- [Text segment]:

┌──

Tony Warren's Prince Florizel picture as imagined in The Road to Coronation Street

Florizel Street was original name of Coronation Street in the scripts written by creator Tony Warren in the autumn of 1960.

The name came from a picture Warren owned of Prince Florizel hacking his way through to forest to reach Sleeping Beauty in the fairy tale of the same name (though a character of the same name has appeared in other works such as Robert Louis Stevenson's New Arabian Nights and Shakespeare's A Winter's Tale).

The name appeared on the famous memo that Warren wrote which described his idea of what the new serial was about:

"A fascinating freemasonary, a volume of unwritten rules. These are the driving forces behind life in the working class street in the north of England. The purpose of Florizel Street is to examine a community of this nature, and to entertain".

However few people, if any, at Granada Television liked the name of the serial. There are three differing accounts as to why the name was changed. The most famous account, told by Warren himself, was that Agnes the tea lady at the studios said that to her it sounded like a brand of disinfectant. The second, as detailed in writer and producer H.V. Kershaw's 1981 autobiography The Street Where I Live is that Granada joint-founder Cecil Bernstein asked for the change while the third is given by the programme's second producer Derek Granger who said that William Roache had difficulty remembering how to pronounce the name in the way that Warren intended when he wrote his scripts.

└──

- [Source excerpt]:
┌──

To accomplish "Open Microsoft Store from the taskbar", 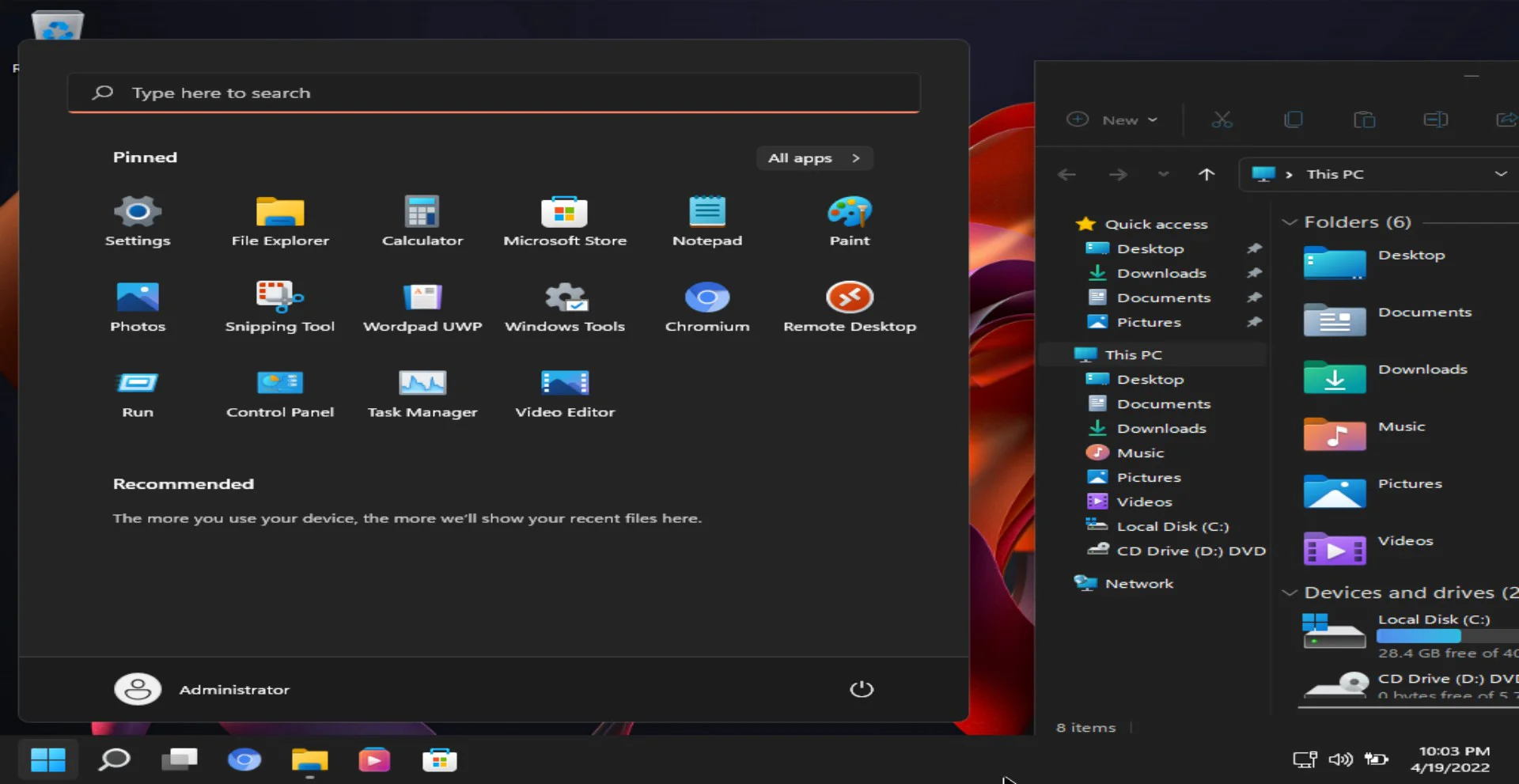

└──

- [Goal]: Print the section of the Coronation Street name history above, starting with "Tony Warren's Prince" and going on through "autumn of 1960.".

- [Response]:
Tony Warren's Prince Florizel picture as imagined in The Road to Coronation Street

Florizel Street was original name of Coronation Street in the scripts written by creator Tony Warren in the autumn of 1960.